Friday, February 16, 2007

House Passes Iraq Resolution and Other News

Seventeen Republicans joined the Democrats in a nonbinding resolution opposing Bush's troop surge (which can't be a troop surge since our allies are still pulling out troops—hmm, maybe our allies see something Bush doesn't). The vote was 246-186 in favor of the resolution. That means 57% of the House voted for the resolution. It is likely the pressure on Bush and the Republicans will be increasing in the coming months.

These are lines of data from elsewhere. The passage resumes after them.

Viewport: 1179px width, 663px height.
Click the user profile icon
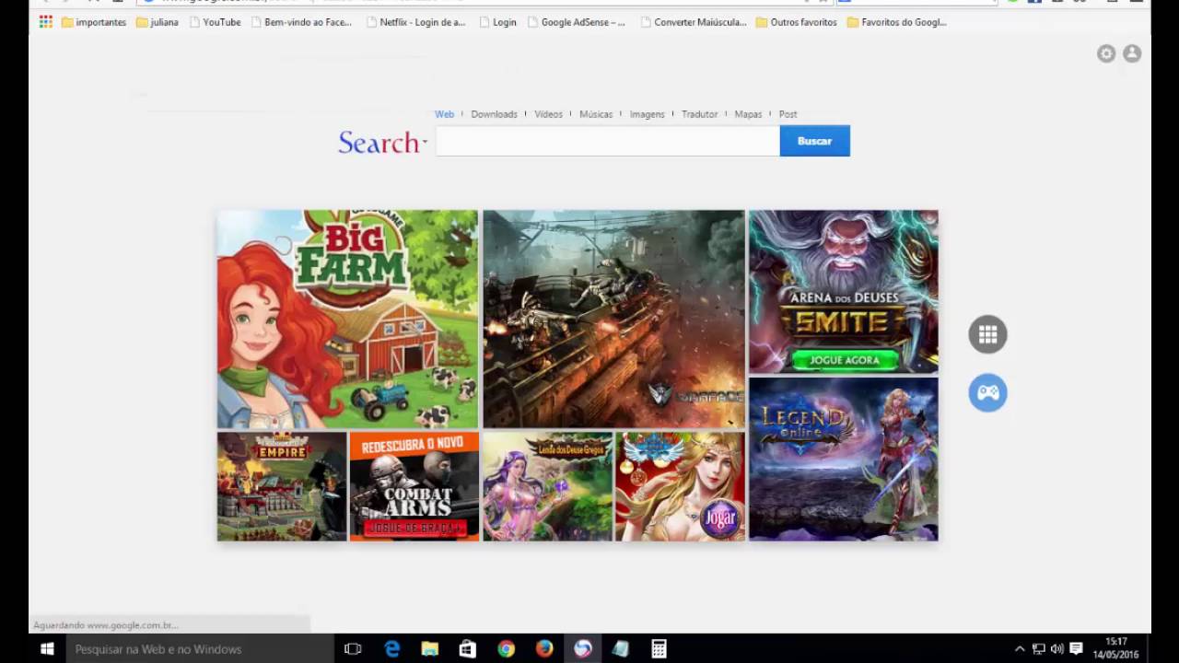(x=1132, y=53)
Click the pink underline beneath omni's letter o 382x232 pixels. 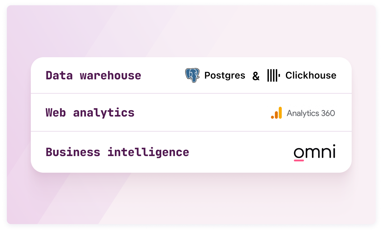click(299, 160)
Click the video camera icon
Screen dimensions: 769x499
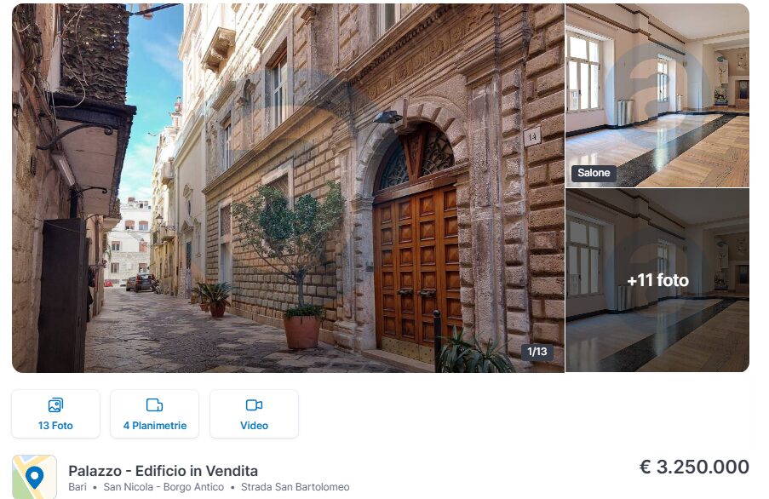click(x=254, y=404)
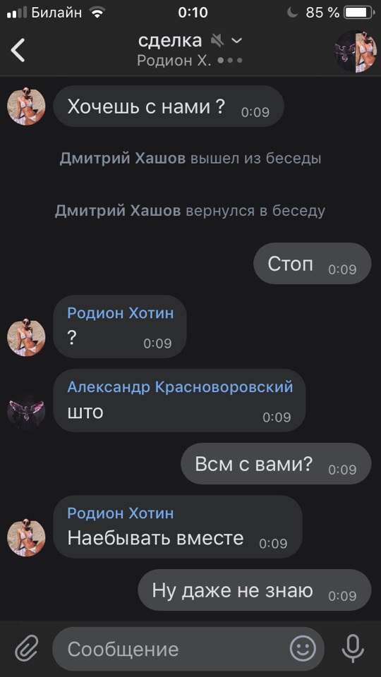
Task: Tap avatar next to 'Наебывать вместе' message
Action: pyautogui.click(x=26, y=537)
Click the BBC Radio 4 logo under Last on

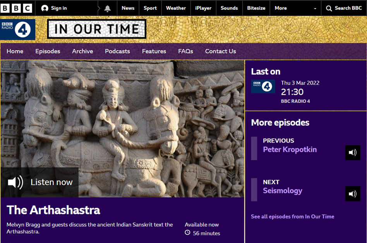263,86
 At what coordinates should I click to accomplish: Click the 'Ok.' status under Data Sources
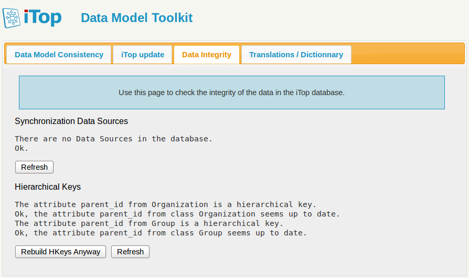pyautogui.click(x=22, y=148)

Kevin Drum of The Washington Monthly links to a story that Iraqis are already using machine shops to make Explosively Formed Penetrators of the kind the administration says the Iranians are making. If Iraqi insurgents are making them, why would they have to get them from the Iranians? It sounds more like a black market item that other groups are acquiring. It is a fact that Bush's credibility isn't worth much these days and any attempt on the part of his administration to try and justify war with Iran must be viewed with extreme skepticism. Bush is a right wing Republican authoritarian and authoritarians are notorious for trying to blame others when their schemes don't turn out the way they thought they would.

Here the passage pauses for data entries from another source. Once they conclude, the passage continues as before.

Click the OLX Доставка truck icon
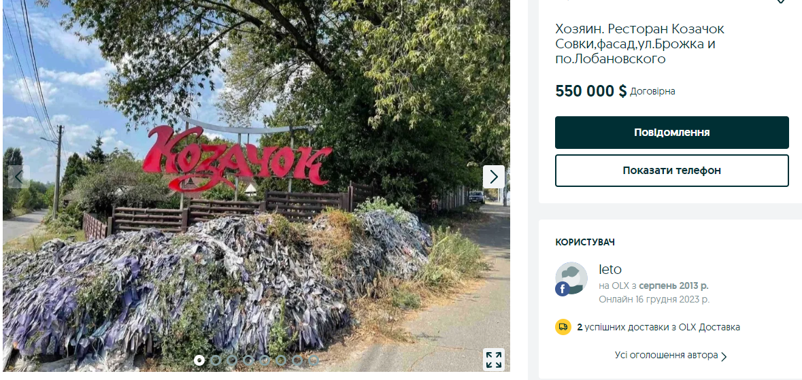The height and width of the screenshot is (380, 802). coord(563,327)
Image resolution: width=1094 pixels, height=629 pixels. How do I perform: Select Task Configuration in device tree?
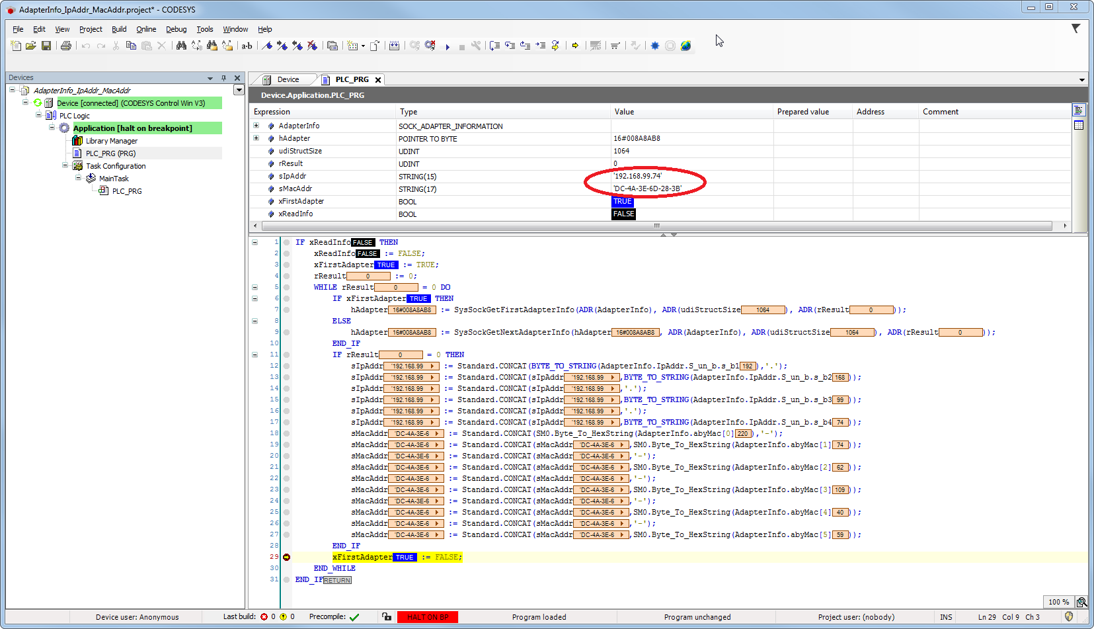pos(116,166)
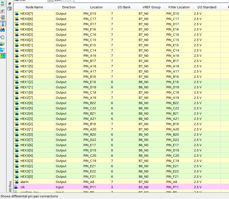The image size is (229, 199).
Task: Toggle the highlighted blue-circles button in the left toolbar
Action: coord(3,24)
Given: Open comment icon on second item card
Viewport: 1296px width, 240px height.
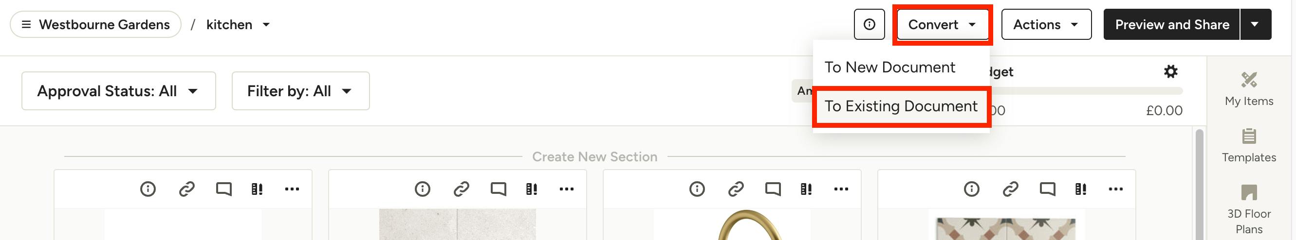Looking at the screenshot, I should click(x=498, y=189).
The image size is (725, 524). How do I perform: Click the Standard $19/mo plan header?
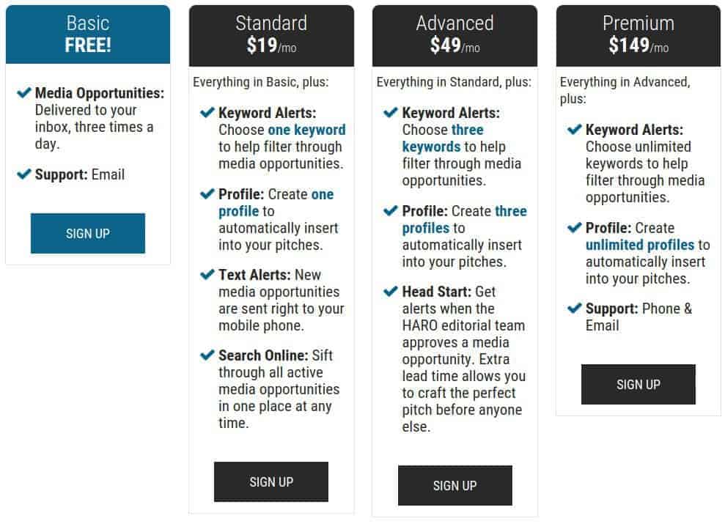coord(271,35)
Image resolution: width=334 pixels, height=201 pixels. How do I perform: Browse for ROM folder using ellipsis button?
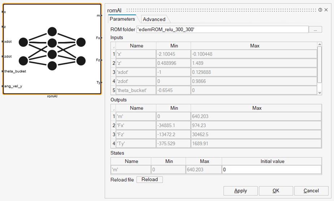coord(315,30)

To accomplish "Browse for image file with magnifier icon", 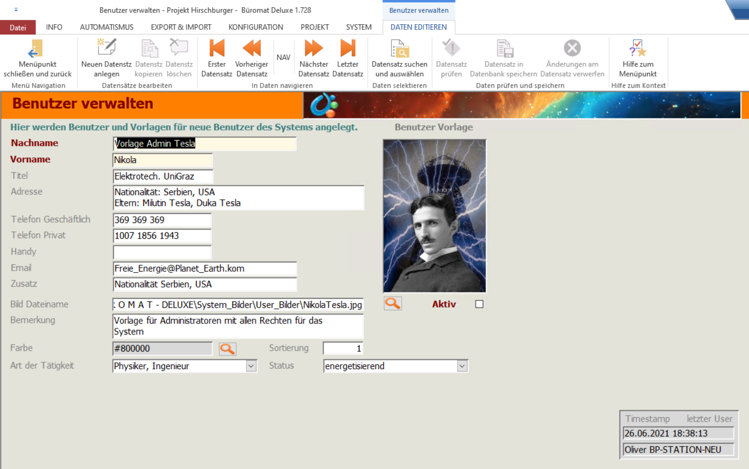I will tap(392, 304).
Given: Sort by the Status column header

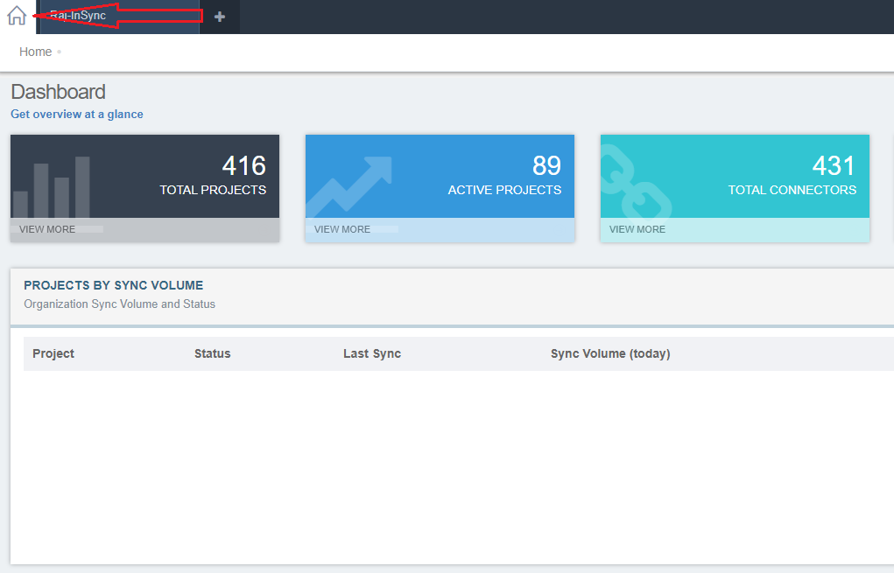Looking at the screenshot, I should tap(213, 353).
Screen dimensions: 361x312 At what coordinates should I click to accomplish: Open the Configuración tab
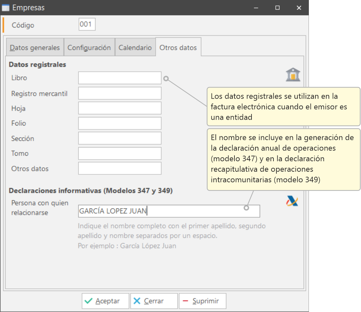point(89,48)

As we all know, President Bush plays political games and one of those games is to pretend that Democrats don't support the troops. This is an odd claim on Bush's part since the single biggest blunder in Iraq was not sending enough troops to get the job done in the first place thus exposing our soldiers to four years of war. That's not protecting the troops—that's reckless incompetence. Mary of The Left Coaster says John Murtha will soon have a bill to hold Bush accountable and to make sure the president really does support the troops:
Murtha's bill will end the stopgap procedures, end the extensions of deployments, and end the deployment of troops without sufficient training, equipment or time between deployments. Furthermore the bill will close Abu Ghraib, reduce the number of contractors that can be used, change the rules so the contractors who are used have to be more accountable to the American public, defund permanent bases in Iraq, etc. It addresses all those policies that Bush has fostered that has created such a mess in Iraq.

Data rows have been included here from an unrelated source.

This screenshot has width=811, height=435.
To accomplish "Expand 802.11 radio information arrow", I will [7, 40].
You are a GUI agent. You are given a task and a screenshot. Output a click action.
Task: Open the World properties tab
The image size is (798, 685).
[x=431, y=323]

It's irresponsible that a president would send troops to Iraq without the proper training and equipment but that is what Bush has been doing. These days, the American people, the Iraqis and the world don't have much faith in George W. Bush. Bush compounds his own problems (and inevitably our problems) by not being straight with the American people and by continuing to play dangerous political games instead of engaging in diplomacy or using common sense.

It's also irresponsible for right wing Republicans to keep defending a war that isn't doing much for the United States and that was sold under false pretenses. It's shameful that right wing Republicans in Congress have voted for tax cuts for the wealthy while underfunding our troops and not holding Bush accounting for fraud, corruption and waste in the money that was used for reconstruction in Iraq. The Republicans will peddle their story in the coming months and years as they did with Vietnam but Americans are catching on and they no longer see today's Republicans offering much to the American people except war, fear and grief.